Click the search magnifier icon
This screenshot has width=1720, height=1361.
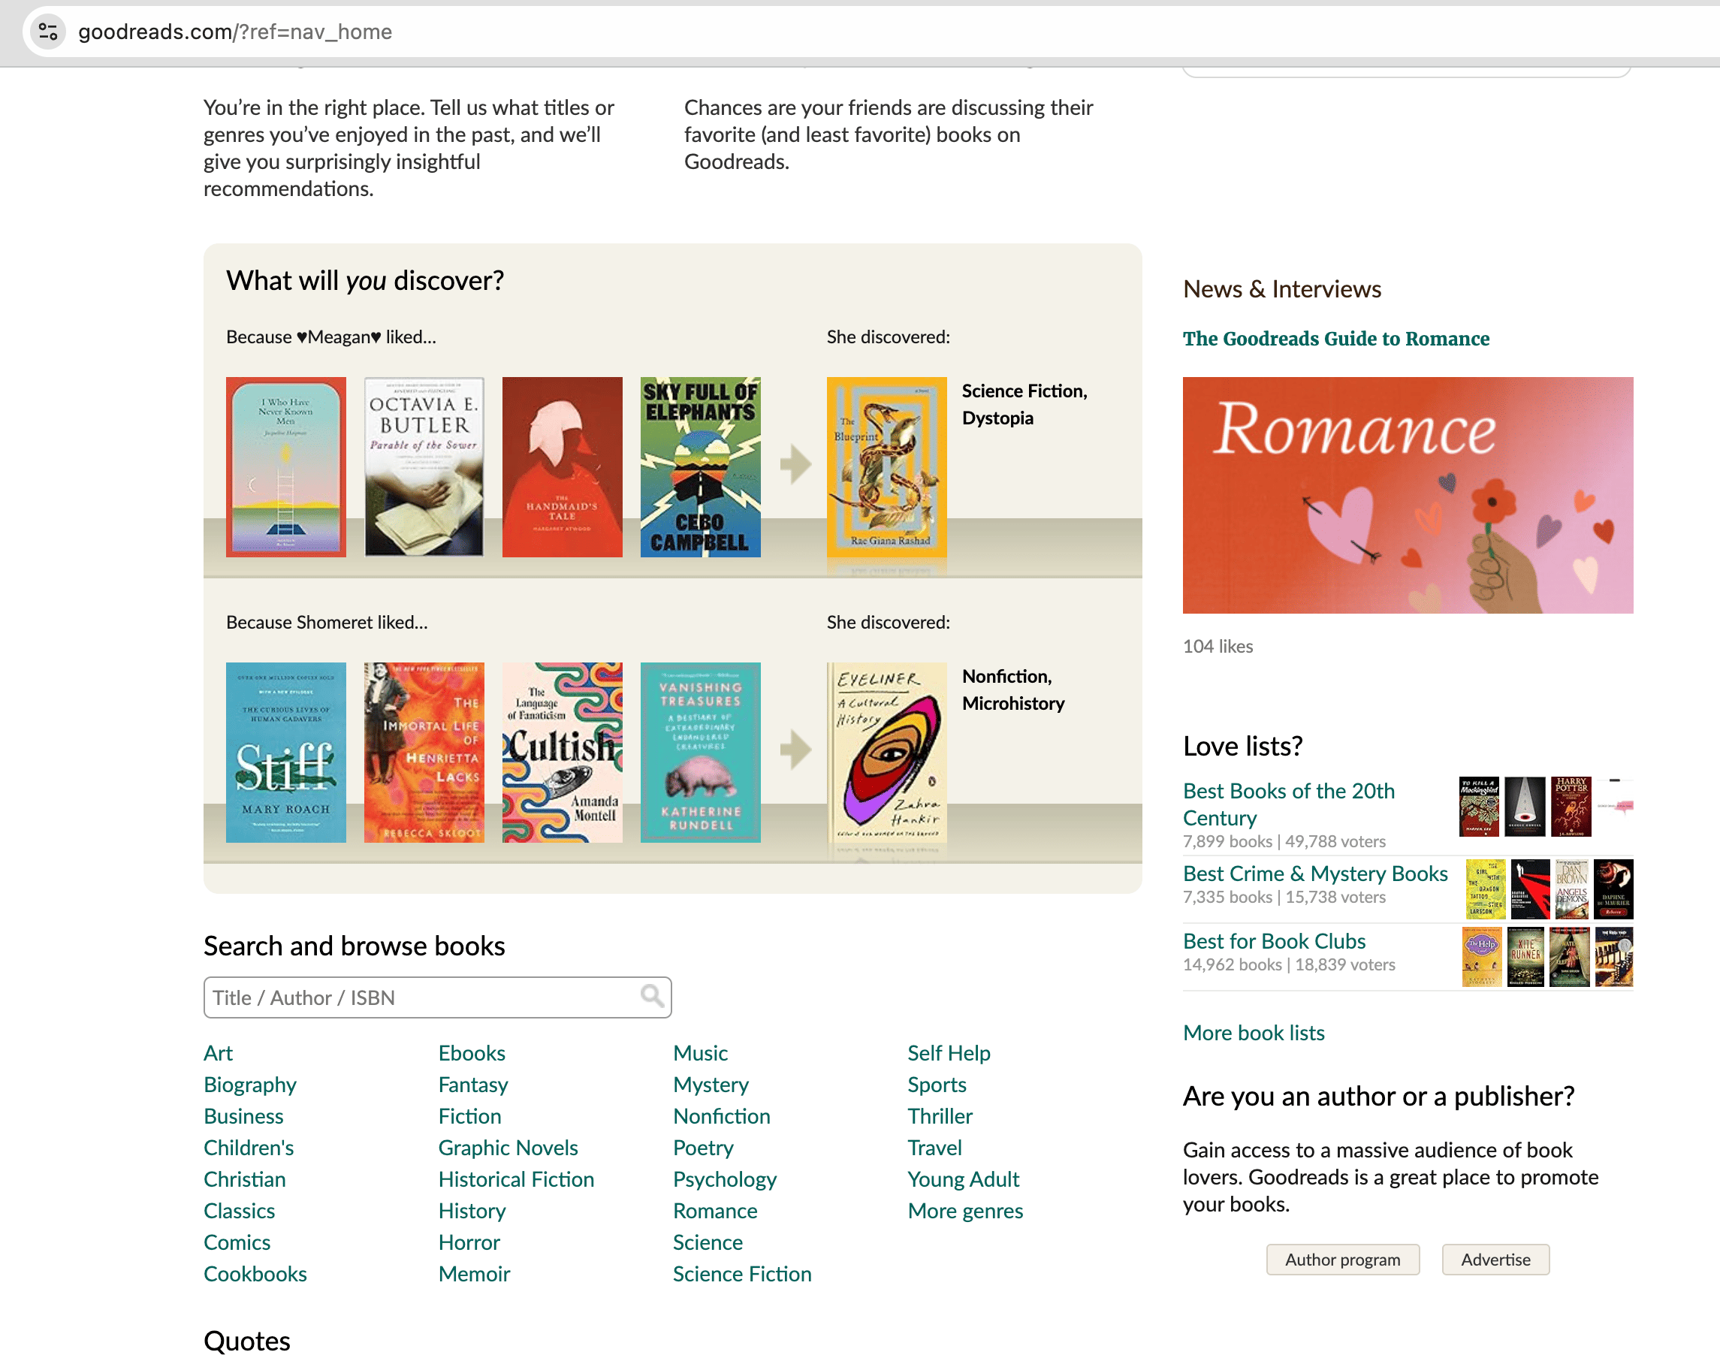651,996
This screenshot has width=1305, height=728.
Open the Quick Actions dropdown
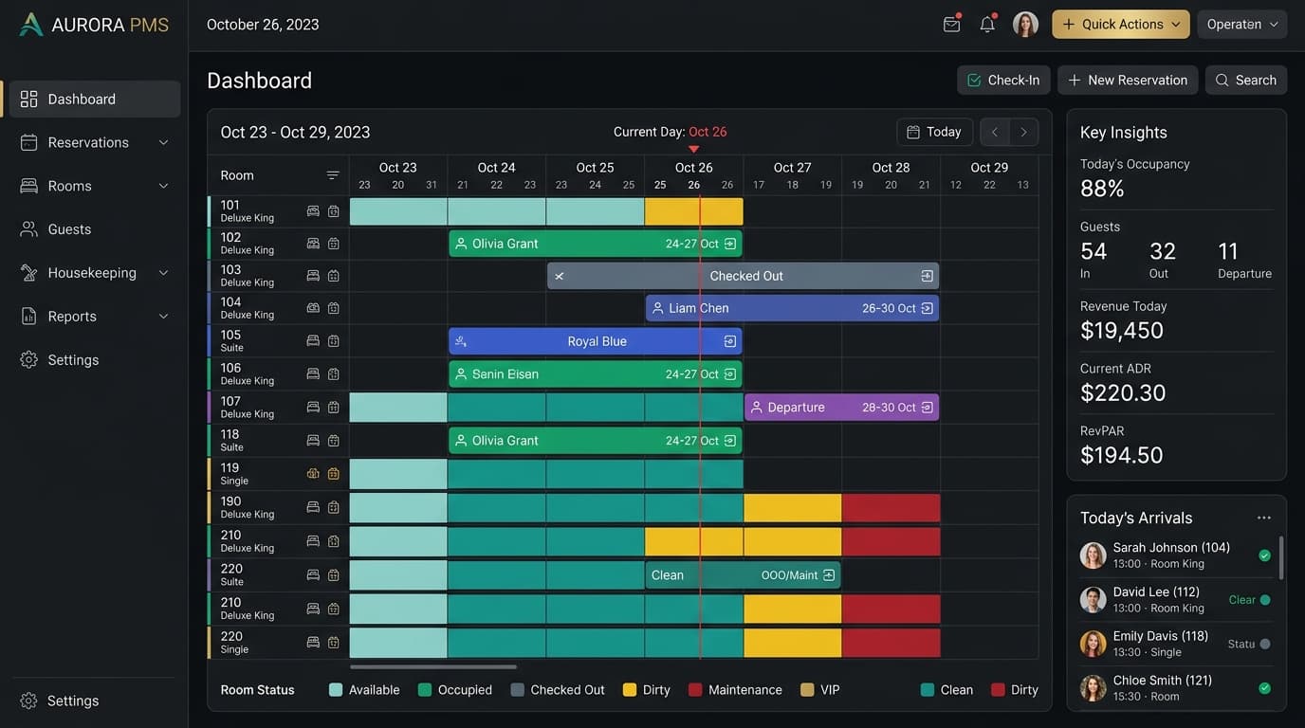(x=1121, y=25)
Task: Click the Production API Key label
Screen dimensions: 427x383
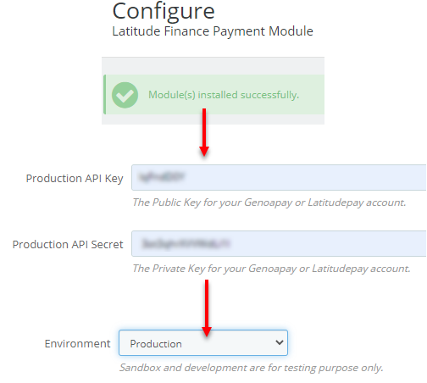Action: (75, 179)
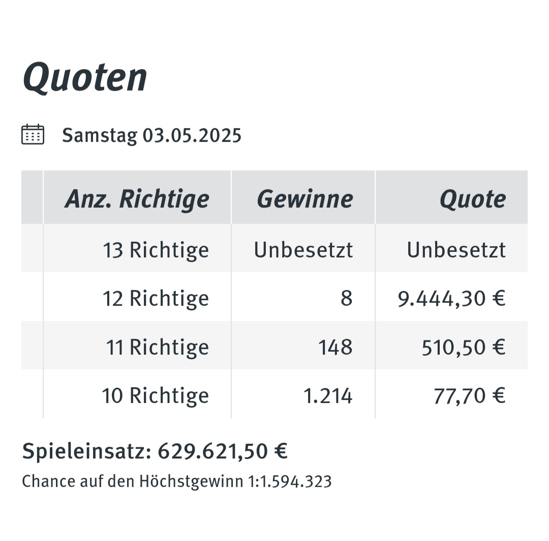The width and height of the screenshot is (549, 541).
Task: Select the Gewinne column header
Action: 305,199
-*-
--- Task brief ---
Copy the listing word for word, from the line containing "Task: Click the Production API Key label" through the end of the listing, and leave out the pictures.

--- Correct answer ---
Task: Click the Production API Key label
Screen dimensions: 427x383
Action: (75, 179)
The width and height of the screenshot is (549, 541).
Task: Select the Gewinne column header
Action: 305,199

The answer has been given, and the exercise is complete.